What's required is a verbatim printout of all the data.

(Collected data entries)
::::::

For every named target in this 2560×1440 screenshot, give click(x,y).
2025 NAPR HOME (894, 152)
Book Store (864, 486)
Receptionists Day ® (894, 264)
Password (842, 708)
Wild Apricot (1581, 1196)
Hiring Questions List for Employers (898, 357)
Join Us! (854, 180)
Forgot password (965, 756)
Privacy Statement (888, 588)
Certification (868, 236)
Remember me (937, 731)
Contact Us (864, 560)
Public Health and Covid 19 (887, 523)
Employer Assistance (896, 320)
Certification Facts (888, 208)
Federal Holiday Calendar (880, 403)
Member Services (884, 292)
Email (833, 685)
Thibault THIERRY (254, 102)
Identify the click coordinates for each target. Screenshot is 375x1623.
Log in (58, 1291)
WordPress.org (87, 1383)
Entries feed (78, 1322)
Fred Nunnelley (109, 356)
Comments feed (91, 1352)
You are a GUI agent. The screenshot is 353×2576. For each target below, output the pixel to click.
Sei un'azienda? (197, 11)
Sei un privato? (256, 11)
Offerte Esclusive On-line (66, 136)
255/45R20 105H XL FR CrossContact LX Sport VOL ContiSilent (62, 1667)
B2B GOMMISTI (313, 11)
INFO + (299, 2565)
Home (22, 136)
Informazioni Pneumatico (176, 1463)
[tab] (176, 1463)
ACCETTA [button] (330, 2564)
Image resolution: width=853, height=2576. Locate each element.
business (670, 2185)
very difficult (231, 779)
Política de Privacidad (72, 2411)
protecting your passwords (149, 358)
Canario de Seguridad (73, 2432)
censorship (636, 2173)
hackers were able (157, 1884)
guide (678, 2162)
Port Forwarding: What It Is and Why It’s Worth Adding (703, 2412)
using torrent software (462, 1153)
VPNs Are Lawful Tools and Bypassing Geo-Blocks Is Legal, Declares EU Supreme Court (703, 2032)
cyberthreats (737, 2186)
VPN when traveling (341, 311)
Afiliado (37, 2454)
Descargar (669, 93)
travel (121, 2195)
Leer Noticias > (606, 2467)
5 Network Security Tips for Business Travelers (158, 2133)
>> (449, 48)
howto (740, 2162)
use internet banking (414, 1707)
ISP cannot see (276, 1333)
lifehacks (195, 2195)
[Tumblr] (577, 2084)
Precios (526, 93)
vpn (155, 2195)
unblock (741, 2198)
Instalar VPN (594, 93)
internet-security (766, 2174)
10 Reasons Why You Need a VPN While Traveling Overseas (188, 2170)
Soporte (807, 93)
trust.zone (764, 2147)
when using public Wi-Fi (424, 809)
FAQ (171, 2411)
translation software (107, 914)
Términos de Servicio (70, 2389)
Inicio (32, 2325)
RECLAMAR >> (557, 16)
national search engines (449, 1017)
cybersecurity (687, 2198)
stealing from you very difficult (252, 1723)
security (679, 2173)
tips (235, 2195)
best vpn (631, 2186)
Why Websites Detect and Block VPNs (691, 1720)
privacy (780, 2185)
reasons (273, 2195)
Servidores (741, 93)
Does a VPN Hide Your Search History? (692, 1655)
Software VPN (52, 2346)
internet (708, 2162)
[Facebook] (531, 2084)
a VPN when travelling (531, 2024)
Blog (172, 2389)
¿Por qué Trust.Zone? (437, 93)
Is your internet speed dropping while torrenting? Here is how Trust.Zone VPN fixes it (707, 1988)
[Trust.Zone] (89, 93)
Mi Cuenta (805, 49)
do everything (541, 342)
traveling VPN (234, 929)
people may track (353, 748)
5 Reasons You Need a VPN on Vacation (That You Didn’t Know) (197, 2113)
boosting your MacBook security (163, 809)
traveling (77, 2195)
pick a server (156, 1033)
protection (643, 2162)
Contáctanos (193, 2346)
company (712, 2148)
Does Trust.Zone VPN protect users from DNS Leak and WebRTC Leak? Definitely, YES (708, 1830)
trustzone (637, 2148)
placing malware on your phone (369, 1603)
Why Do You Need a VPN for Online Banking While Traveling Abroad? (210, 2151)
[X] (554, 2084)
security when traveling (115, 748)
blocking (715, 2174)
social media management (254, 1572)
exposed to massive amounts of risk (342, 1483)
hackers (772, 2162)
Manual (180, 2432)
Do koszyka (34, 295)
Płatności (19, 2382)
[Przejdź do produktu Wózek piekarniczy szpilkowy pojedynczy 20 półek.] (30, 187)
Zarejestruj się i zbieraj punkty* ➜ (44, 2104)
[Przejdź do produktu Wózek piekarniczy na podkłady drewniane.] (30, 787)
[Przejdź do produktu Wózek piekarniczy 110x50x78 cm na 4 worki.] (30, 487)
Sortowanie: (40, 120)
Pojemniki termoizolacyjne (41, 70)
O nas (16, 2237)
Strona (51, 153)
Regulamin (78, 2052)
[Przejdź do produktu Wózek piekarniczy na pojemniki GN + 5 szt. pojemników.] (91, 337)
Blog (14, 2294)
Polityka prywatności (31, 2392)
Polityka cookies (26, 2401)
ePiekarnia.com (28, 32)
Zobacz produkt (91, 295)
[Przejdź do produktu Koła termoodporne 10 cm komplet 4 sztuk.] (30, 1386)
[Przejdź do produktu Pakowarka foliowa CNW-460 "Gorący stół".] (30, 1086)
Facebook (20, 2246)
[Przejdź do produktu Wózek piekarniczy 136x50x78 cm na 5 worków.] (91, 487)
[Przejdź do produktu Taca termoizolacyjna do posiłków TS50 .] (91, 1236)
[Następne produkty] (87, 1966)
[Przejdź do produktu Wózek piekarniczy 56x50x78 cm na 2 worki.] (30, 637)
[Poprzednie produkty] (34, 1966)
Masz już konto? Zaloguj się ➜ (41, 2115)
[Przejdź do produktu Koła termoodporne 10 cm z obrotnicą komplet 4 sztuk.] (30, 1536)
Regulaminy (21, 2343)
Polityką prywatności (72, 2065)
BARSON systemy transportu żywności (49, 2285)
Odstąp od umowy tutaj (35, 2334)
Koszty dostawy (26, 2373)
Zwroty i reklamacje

::::::

### Task solution
For every named target in this 2560×1440 screenshot, give click(x,y).
2025 NAPR HOME (894, 152)
Book Store (864, 486)
Receptionists Day ® (894, 264)
Password (842, 708)
Wild Apricot (1581, 1196)
Hiring Questions List for Employers (898, 357)
Join Us! (854, 180)
Forgot password (965, 756)
Privacy Statement (888, 588)
Certification (868, 236)
Remember me (937, 731)
Contact Us (864, 560)
Public Health and Covid 19 (887, 523)
Employer Assistance (896, 320)
Certification Facts (888, 208)
Federal Holiday Calendar (880, 403)
Member Services (884, 292)
Email (833, 685)
Thibault THIERRY (254, 102)
Identify the click coordinates for each target. Screenshot is 375x1623.
Log in (58, 1291)
WordPress.org (87, 1383)
Entries feed (78, 1322)
Fred Nunnelley (109, 356)
Comments feed (91, 1352)
You are a GUI agent. The screenshot is 353×2576. For each target below, output the pixel to click.
Sei un'azienda? (197, 11)
Sei un privato? (256, 11)
Offerte Esclusive On-line (66, 136)
255/45R20 105H XL FR CrossContact LX Sport VOL ContiSilent (62, 1667)
B2B GOMMISTI (313, 11)
INFO + (299, 2565)
Home (22, 136)
Informazioni Pneumatico (176, 1463)
[tab] (176, 1463)
ACCETTA [button] (330, 2564)
Image resolution: width=853, height=2576. Locate each element.
business (670, 2185)
very difficult (231, 779)
Política de Privacidad (72, 2411)
protecting your passwords (149, 358)
Canario de Seguridad (73, 2432)
censorship (636, 2173)
hackers were able (157, 1884)
guide (678, 2162)
Port Forwarding: What It Is and Why It’s Worth Adding (703, 2412)
using torrent software (462, 1153)
VPNs Are Lawful Tools and Bypassing Geo-Blocks Is Legal, Declares EU Supreme Court (703, 2032)
cyberthreats (737, 2186)
VPN when traveling (341, 311)
Afiliado (37, 2454)
Descargar (669, 93)
travel (121, 2195)
Leer Noticias > (606, 2467)
5 Network Security Tips for Business Travelers (158, 2133)
>> (449, 48)
howto (740, 2162)
use internet banking (414, 1707)
ISP cannot see (276, 1333)
lifehacks (195, 2195)
[Tumblr] (577, 2084)
Precios (526, 93)
vpn (155, 2195)
unblock (741, 2198)
Instalar VPN (594, 93)
internet-security (766, 2174)
10 Reasons Why You Need a VPN While Traveling Overseas (188, 2170)
Soporte (807, 93)
trust.zone (764, 2147)
when using public Wi-Fi (424, 809)
FAQ (171, 2411)
translation software (107, 914)
Términos de Servicio (70, 2389)
Inicio (32, 2325)
RECLAMAR >> (557, 16)
national search engines (449, 1017)
cybersecurity (687, 2198)
stealing from you very difficult (252, 1723)
security (679, 2173)
tips (235, 2195)
best vpn (631, 2186)
Why Websites Detect and Block VPNs (691, 1720)
privacy (780, 2185)
reasons (273, 2195)
Servidores (741, 93)
Does a VPN Hide Your Search History? (692, 1655)
Software VPN (52, 2346)
internet (708, 2162)
[Facebook] (531, 2084)
a VPN when travelling (531, 2024)
Blog (172, 2389)
¿Por qué Trust.Zone? (437, 93)
Is your internet speed dropping while torrenting? Here is how Trust.Zone VPN fixes it (707, 1988)
[Trust.Zone] (89, 93)
Mi Cuenta (805, 49)
do everything (541, 342)
traveling VPN (234, 929)
people may track (353, 748)
5 Reasons You Need a VPN on Vacation (That You Didn’t Know) (197, 2113)
boosting your MacBook security (163, 809)
traveling (77, 2195)
pick a server (156, 1033)
protection (643, 2162)
Contáctanos (193, 2346)
company (712, 2148)
Does Trust.Zone VPN protect users from DNS Leak and WebRTC Leak? Definitely, YES (708, 1830)
trustzone (637, 2148)
placing malware on your phone (369, 1603)
Why Do You Need a VPN for Online Banking While Traveling Abroad? (210, 2151)
[X] (554, 2084)
security when traveling (115, 748)
blocking (715, 2174)
social media management (254, 1572)
exposed to massive amounts of risk (342, 1483)
hackers (772, 2162)
Manual (180, 2432)
Do koszyka (34, 295)
Płatności (19, 2382)
[Przejdź do produktu Wózek piekarniczy szpilkowy pojedynczy 20 półek.] (30, 187)
Zarejestruj się i zbieraj punkty* ➜ (44, 2104)
[Przejdź do produktu Wózek piekarniczy na podkłady drewniane.] (30, 787)
[Przejdź do produktu Wózek piekarniczy 110x50x78 cm na 4 worki.] (30, 487)
Sortowanie: (40, 120)
Pojemniki termoizolacyjne (41, 70)
O nas (16, 2237)
Strona (51, 153)
Regulamin (78, 2052)
[Przejdź do produktu Wózek piekarniczy na pojemniki GN + 5 szt. pojemników.] (91, 337)
Blog (14, 2294)
Polityka prywatności (31, 2392)
Polityka cookies (26, 2401)
ePiekarnia.com (28, 32)
Zobacz produkt (91, 295)
[Przejdź do produktu Koła termoodporne 10 cm komplet 4 sztuk.] (30, 1386)
[Przejdź do produktu Pakowarka foliowa CNW-460 "Gorący stół".] (30, 1086)
Facebook (20, 2246)
[Przejdź do produktu Wózek piekarniczy 136x50x78 cm na 5 worków.] (91, 487)
[Przejdź do produktu Taca termoizolacyjna do posiłków TS50 .] (91, 1236)
[Następne produkty] (87, 1966)
[Przejdź do produktu Wózek piekarniczy 56x50x78 cm na 2 worki.] (30, 637)
[Poprzednie produkty] (34, 1966)
Masz już konto? Zaloguj się ➜ (41, 2115)
[Przejdź do produktu Koła termoodporne 10 cm z obrotnicą komplet 4 sztuk.] (30, 1536)
Regulaminy (21, 2343)
Polityką prywatności (72, 2065)
BARSON systemy transportu żywności (49, 2285)
Odstąp od umowy tutaj (35, 2334)
Koszty dostawy (26, 2373)
Zwroty i reklamacje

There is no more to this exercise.